Lawrence Manning
My crow series, Murder in Nampa, reflects the magic, mystery, and otherworldly presence of a local roosting of crows. I represent them as spirits, messengers, seers, and prophets. They are metaphysical beings possessing a heightened intelligence and awareness. They observe us. They watch us—and I watch them.
My artistic intention is to bridge the narrative and the poetic.
My images are transformed into symbolic and metaphoric storylines that reflect legends, myths, superstitions, folklore, and scientific knowledge. I attempt to agitate the viewer’s sense of social and cultural norms.

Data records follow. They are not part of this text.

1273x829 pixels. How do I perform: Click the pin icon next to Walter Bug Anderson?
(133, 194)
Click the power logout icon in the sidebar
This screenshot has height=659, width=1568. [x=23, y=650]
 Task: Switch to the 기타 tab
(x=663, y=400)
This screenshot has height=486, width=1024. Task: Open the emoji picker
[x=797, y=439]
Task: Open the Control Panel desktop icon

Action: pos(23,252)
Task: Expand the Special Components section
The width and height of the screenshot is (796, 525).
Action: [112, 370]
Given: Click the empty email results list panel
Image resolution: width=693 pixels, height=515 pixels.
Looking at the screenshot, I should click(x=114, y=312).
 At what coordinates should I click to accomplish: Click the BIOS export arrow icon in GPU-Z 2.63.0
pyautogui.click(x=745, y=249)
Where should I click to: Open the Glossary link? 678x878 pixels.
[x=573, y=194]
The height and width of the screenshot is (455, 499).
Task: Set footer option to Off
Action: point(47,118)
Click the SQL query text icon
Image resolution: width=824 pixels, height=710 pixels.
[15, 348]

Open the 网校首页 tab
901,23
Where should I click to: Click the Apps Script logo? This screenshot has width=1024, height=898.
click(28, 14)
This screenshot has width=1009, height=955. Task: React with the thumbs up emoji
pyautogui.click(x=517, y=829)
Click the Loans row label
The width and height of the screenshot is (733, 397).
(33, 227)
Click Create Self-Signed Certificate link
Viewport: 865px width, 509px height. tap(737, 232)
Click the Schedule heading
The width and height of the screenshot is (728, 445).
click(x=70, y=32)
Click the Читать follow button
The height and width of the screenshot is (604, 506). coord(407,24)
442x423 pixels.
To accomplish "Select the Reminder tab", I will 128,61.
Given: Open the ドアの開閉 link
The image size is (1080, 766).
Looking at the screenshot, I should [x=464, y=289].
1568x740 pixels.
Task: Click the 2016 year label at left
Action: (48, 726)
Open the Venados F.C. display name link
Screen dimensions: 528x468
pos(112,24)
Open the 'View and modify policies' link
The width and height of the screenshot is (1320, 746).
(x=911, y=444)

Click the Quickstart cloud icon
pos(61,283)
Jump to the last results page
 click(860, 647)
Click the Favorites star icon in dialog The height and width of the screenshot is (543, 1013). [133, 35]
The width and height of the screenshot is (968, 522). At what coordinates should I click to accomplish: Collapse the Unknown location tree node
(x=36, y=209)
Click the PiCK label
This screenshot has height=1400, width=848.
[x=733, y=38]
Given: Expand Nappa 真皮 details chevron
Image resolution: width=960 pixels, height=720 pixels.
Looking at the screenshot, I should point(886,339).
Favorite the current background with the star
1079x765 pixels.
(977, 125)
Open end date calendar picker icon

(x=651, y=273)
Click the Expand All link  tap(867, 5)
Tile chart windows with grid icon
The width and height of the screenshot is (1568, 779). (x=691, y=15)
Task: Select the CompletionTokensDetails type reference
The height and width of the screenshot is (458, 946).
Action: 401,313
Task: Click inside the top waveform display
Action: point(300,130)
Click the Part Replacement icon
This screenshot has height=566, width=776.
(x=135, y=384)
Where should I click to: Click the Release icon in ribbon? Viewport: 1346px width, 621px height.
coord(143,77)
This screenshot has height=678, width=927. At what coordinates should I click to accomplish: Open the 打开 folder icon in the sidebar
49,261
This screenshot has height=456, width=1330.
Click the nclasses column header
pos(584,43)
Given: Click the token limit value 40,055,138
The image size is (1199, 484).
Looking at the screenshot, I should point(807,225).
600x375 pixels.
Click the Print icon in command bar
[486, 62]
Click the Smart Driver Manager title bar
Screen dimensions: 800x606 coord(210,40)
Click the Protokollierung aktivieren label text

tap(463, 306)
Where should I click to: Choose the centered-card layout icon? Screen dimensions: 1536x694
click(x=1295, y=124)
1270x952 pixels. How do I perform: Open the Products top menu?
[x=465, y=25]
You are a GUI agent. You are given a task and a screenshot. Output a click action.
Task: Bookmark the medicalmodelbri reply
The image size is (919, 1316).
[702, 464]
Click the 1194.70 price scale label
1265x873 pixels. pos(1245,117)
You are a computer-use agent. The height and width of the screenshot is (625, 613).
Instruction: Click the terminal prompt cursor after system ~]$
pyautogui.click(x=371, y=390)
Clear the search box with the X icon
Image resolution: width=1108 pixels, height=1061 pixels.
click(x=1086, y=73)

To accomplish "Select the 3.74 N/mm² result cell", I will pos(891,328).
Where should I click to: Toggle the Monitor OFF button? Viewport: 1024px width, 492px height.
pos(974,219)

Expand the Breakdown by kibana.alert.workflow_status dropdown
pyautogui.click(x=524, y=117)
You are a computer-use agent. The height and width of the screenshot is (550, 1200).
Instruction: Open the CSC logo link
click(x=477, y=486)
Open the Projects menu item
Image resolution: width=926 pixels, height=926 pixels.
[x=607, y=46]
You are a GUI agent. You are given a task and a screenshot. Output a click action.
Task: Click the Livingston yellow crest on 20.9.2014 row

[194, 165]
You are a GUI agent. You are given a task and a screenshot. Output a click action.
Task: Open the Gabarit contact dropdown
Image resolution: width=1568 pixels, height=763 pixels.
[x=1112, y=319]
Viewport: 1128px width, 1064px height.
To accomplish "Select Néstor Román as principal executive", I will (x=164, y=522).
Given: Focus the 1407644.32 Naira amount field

I intend that these enhanced transformations provide a psychological and philosophical connection to a subliminal reality, a profound ethereal realization of the universe. The crows warn us of the stresses affecting our perception of the world as reality dissolves into dissent.
Artist Bio
Lawrence Manning is a visual artist whose work builds upon his career as a professional photographer. He created thousands of images for commercial clients, specializing in lifestyle images honoring his love of working with people. Lawrence’s fine art photography is abstract and impressionistic, often rendering his subjects in an altered state of reality. His work attempts to create a dynamic between the documentary and the poetic.
Lawrence’s work has appeared in group shows locally and throughout the country in galleries which include Praxis Gallery, Verum Ultimum, Art Source, A Smith Gallery, PhotoPlace, SEC4P, Atlanta Photography Group, D’ART, Center for Photographic Art, Duncan Miller, and Boise Art Museum.
In 2011, the US Postal Service chose his photograph of the American flag out of a pool of thousands of entries, which was used on the “United We Stand” postage stamp, commemorating the events on 9/11. “Indiana Festivals,” a book of photographs of small-town festivals, was published by Indiana University in 1976.
After receiving his BA in English Literature from Indiana University in 1969, Lawrence served as a Peace Corps Volunteer in Liberia and Ethiopia, where he began taking photographs. In 1976, he received his master’s degree in Instructional Technology from Indiana University and worked in Nigeria, West Africa. In 2000, he partnered with his wife, fine art painter and commercial art director, Betty Mallorca, to create Hill Street Studios, a multi-faceted media production company. In 2002, he was one of the founders of Blend Images, the first photographer-owned stock photography agency, specializing in commercial images of global ethnicities and lifestyles.
Lawrence is active in his community, serving as a commissioner for the city’s Arts and Historic Commission, and as a board member of the Downtown Nampa Community Association and Main Street America organizations.